Segment Start: Raw data

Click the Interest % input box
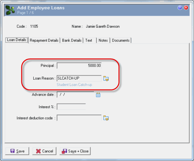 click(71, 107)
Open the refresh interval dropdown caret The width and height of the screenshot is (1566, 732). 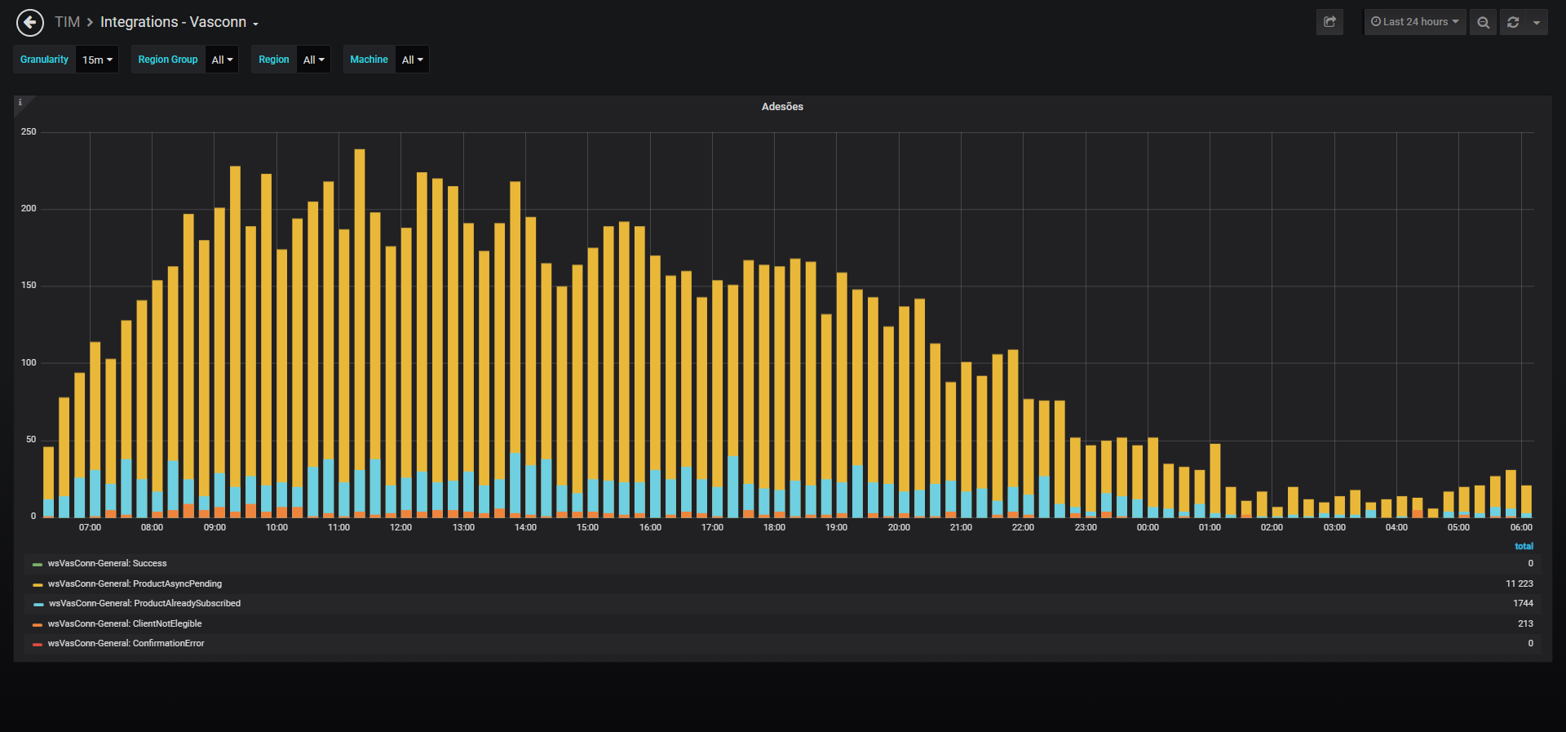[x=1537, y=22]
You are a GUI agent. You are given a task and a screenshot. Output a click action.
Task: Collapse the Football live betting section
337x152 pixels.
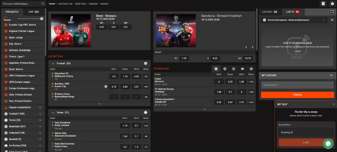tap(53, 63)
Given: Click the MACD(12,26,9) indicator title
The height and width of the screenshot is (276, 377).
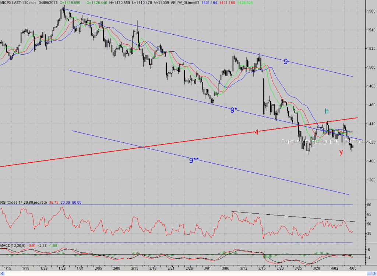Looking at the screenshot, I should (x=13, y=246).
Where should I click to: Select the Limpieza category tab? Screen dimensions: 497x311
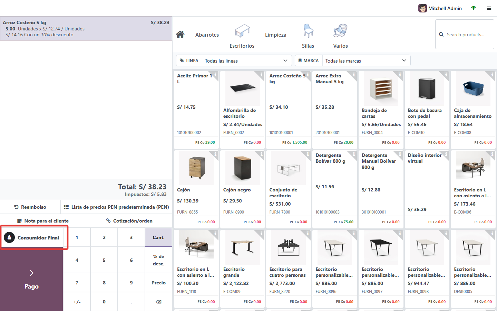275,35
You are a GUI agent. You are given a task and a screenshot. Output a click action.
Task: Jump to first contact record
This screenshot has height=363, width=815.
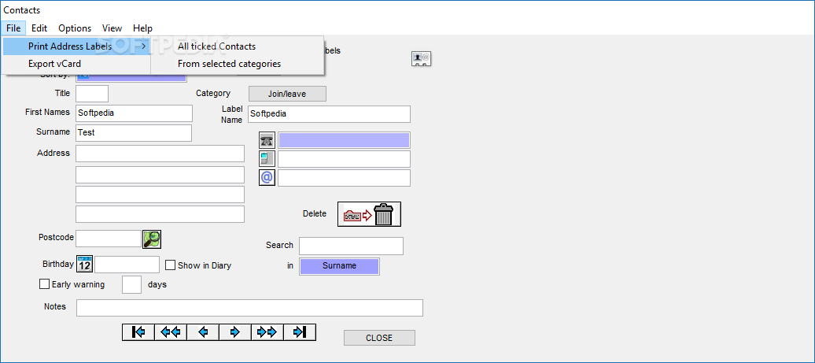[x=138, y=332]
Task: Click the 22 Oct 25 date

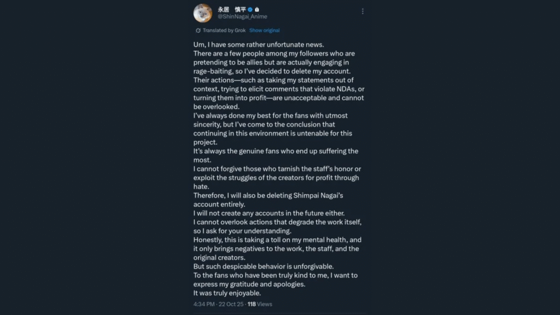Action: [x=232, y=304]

Segment End: Raw data

**Brief:**
For this exercise, the lines from the one containing "Task: Collapse the" through the last line of the entries above are to be output exactly, both included, and pictures are skipped.

**Output for this exercise:**
Task: Collapse the Football live betting section
337x152 pixels.
tap(53, 63)
Given: Click the MACD(12,26,9) indicator title
The height and width of the screenshot is (276, 377).
Looking at the screenshot, I should (x=13, y=246).
Where should I click to: Select the Limpieza category tab? Screen dimensions: 497x311
275,35
You are a GUI agent. You are given a task and a screenshot. Output a click action.
Task: Jump to first contact record
This screenshot has height=363, width=815.
[x=138, y=332]
Task: Click the 22 Oct 25 date

Action: [x=232, y=304]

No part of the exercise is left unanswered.